I have no prod with there actiontec t1200 router,why fix something that's not broken,why do you want your own router??Is there a better router,I use mine for 2.4ghz WiFi for my kids tablets and I went out today to test how far it would extend and I got 10mbps 28 yard away from my house..and in my house I average 45mbps and on my WiFi extender( that is 5ghz) I get in between 80 and 90mbps..More then enough for any house..I think telus rocks and I will never go back to shaw even if they gave me 6 months free..

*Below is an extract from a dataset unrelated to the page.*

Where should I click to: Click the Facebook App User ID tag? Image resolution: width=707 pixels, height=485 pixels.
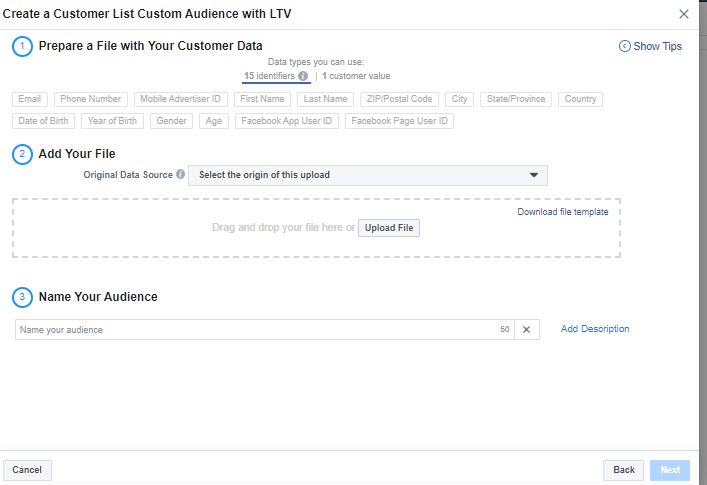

He wants to use an insane $300 router. He's posted about it a few times in the past and it is so horrendously overpowered for any home connection. Most people don't even have the hardware on their devices to take full advantage of that class of router's abilities / power.
@cafekief Telus won't provide technical support or help with your personal, third party, networking hardware. They can't stop you from using your own router. If you can't configure your gateway as the previous instructions have said, you may run into issues, especially if your expensive router can't handle or figure out what to do with multicast traffic and then causes issues with your TVs.
This is a frequent topic that has been posted. A simple search would have given you the answers. Have you ever logged in to your Actiontec before and looked at the settings? There is one specific one for bridging port 1. (Advanced Settings > Port Bridging) Just make sure the only thing on port 1 is your overpowered router because once it's bridged, port 1 cannot access the Actiontec settings at all. Have whatever PC you are using to change the settings on a different port or wirelessly connected to the Actiontec itself. Once bridged anything on your router should be isolated from the rest of the ports on the Actiontec.
If you can't get that to work, contact Linksys support (since you said your router is theirs) and have them help you block multicast on your router itself. That should stop it from effecting the TVs that are connected to the Actiontec itself. Older Linksys devices had a setting to block multicast.
@Nighthawk, I'm curious why you would need to bridge (actually asking, not questioning your advice). I have an Apple Time Capsule that I used to use as my router, and connected by ethernet to the Telus modem. I switched WiFi off on the modem and was able to use the Time Capsule without issue...until the actual router burnt out, but that's another story. Are there certain routers that require it, or is it better for performance?
The Time capsule can be used as you describe without difficulty if you connect one of the three LAN ports to the Telus router, and manage some of the other settings. However, if you use it as a full router, it does Network Address Translation (managing the IP addresses on your network vs those on the internet) if you don't bridge the initial modem, it too does NAT, and things can become very confusing, and in many cases bring things to a screeching halt. Have a look for "double NAT" on the 'net to learn more than I could ever type.
@cafekief: What @Nighthawk suggested should work well. You need to bridge it. I have a similar setup with a Netgear Nighthawk 1900AC router and I have never had any problem. The best way to do it is to isolate the TVs from the rest of the network. Since you have a good router, you don't need the wireless in the actiontec--unless you have the wireless tv boxes.
When you bridge, for your home network it is as if the actiontec is just a DSL modem. Assign 220.127.116.11 to your router, and keep all the home network stuff in that subnet and all your tvs will be in the 192.168.1.x subnet and you don't have to worry about any multicast.